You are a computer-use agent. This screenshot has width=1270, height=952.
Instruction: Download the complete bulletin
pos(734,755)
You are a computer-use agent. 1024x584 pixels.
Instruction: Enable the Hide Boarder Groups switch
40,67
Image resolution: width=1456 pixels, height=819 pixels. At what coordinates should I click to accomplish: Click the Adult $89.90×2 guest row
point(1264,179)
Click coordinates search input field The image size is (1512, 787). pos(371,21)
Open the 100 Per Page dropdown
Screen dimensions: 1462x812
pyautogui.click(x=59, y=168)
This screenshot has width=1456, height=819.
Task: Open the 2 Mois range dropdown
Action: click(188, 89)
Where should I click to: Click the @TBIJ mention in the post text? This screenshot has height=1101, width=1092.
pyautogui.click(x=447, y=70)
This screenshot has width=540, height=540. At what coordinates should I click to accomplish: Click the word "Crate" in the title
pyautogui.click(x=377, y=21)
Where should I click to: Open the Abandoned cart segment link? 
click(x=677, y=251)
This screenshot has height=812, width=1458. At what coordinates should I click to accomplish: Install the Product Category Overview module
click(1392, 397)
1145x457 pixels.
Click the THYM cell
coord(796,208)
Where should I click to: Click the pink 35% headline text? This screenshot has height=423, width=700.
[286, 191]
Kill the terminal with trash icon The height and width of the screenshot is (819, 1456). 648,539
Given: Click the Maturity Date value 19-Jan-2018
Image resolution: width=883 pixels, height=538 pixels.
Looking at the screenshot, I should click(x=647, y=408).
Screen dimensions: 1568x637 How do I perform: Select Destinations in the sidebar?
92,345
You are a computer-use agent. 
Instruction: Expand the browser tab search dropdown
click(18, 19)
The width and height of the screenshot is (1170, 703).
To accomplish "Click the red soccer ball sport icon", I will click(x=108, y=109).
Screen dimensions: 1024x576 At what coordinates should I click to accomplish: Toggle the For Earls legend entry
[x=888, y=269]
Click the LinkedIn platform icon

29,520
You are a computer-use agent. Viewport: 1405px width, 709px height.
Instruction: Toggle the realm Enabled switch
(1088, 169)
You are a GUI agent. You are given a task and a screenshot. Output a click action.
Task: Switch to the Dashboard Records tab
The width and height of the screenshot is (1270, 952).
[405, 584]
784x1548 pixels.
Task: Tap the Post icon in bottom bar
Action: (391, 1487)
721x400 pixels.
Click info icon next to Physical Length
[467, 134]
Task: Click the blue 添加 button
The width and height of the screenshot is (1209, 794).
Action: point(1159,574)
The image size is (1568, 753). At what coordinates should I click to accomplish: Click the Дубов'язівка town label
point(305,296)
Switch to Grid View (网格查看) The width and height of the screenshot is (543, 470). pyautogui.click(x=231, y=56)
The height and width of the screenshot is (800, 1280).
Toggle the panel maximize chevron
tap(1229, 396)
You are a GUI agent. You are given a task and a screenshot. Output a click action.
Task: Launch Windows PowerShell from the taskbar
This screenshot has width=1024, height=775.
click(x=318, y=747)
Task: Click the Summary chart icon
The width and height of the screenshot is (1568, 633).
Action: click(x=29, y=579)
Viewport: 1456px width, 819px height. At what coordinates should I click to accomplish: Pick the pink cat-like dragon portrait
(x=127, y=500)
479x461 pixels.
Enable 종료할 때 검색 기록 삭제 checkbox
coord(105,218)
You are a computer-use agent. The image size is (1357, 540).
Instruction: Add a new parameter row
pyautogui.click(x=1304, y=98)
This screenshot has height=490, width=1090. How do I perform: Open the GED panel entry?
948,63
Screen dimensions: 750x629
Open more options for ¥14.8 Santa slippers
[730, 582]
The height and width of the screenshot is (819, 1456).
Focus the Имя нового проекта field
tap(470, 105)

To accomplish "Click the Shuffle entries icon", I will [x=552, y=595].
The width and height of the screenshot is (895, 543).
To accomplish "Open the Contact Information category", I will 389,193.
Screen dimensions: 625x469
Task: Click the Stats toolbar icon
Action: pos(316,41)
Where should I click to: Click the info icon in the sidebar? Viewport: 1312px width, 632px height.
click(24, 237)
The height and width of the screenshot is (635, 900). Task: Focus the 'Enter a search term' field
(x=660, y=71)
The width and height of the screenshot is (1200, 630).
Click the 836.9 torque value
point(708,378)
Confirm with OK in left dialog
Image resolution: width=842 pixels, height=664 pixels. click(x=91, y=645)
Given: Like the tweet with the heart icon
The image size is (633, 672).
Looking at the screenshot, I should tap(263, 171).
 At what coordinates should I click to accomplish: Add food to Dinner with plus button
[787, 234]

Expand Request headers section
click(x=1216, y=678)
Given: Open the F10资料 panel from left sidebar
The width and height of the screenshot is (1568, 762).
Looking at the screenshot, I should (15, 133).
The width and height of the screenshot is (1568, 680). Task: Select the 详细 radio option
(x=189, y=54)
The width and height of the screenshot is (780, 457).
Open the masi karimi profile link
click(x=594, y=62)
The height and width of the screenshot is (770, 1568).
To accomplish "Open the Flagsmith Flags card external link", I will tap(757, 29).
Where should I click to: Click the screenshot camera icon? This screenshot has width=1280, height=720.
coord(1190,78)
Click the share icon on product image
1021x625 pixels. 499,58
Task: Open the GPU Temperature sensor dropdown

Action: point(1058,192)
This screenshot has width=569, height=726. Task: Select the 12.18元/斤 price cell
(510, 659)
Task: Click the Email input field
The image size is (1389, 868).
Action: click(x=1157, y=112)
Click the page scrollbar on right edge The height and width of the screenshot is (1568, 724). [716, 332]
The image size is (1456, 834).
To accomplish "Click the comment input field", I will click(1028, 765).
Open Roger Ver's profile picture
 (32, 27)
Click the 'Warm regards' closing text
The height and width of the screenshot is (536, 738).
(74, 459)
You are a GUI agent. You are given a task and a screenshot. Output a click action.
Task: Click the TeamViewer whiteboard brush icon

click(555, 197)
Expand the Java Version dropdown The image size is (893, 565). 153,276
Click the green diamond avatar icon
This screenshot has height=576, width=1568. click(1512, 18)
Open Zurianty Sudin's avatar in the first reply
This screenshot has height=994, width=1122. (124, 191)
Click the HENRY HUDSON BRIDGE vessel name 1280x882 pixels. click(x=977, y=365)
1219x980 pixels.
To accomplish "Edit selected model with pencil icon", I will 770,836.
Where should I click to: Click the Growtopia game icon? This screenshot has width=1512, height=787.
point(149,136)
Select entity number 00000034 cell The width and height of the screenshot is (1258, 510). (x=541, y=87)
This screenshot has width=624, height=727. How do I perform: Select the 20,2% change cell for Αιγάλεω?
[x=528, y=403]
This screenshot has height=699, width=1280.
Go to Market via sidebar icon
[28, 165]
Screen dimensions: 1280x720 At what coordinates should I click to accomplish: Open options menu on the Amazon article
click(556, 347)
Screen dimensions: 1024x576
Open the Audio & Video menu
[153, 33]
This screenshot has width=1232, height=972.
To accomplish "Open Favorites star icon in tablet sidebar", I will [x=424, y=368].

-------

● Task to complete
Copy the items word for word, from the first line of the items through the line that contains "pyautogui.click(x=447, y=70)".

● Expected answer
You are a computer-use agent. This screenshot has width=1270, height=952.
Instruction: Download the complete bulletin
pos(734,755)
You are a computer-use agent. 1024x584 pixels.
Instruction: Enable the Hide Boarder Groups switch
40,67
Image resolution: width=1456 pixels, height=819 pixels. At what coordinates should I click to accomplish: Click the Adult $89.90×2 guest row
point(1264,179)
Click coordinates search input field The image size is (1512, 787). pos(371,21)
Open the 100 Per Page dropdown
Screen dimensions: 1462x812
pyautogui.click(x=59, y=168)
This screenshot has width=1456, height=819.
Task: Open the 2 Mois range dropdown
Action: click(188, 89)
Where should I click to: Click the @TBIJ mention in the post text? This screenshot has height=1101, width=1092.
pyautogui.click(x=447, y=70)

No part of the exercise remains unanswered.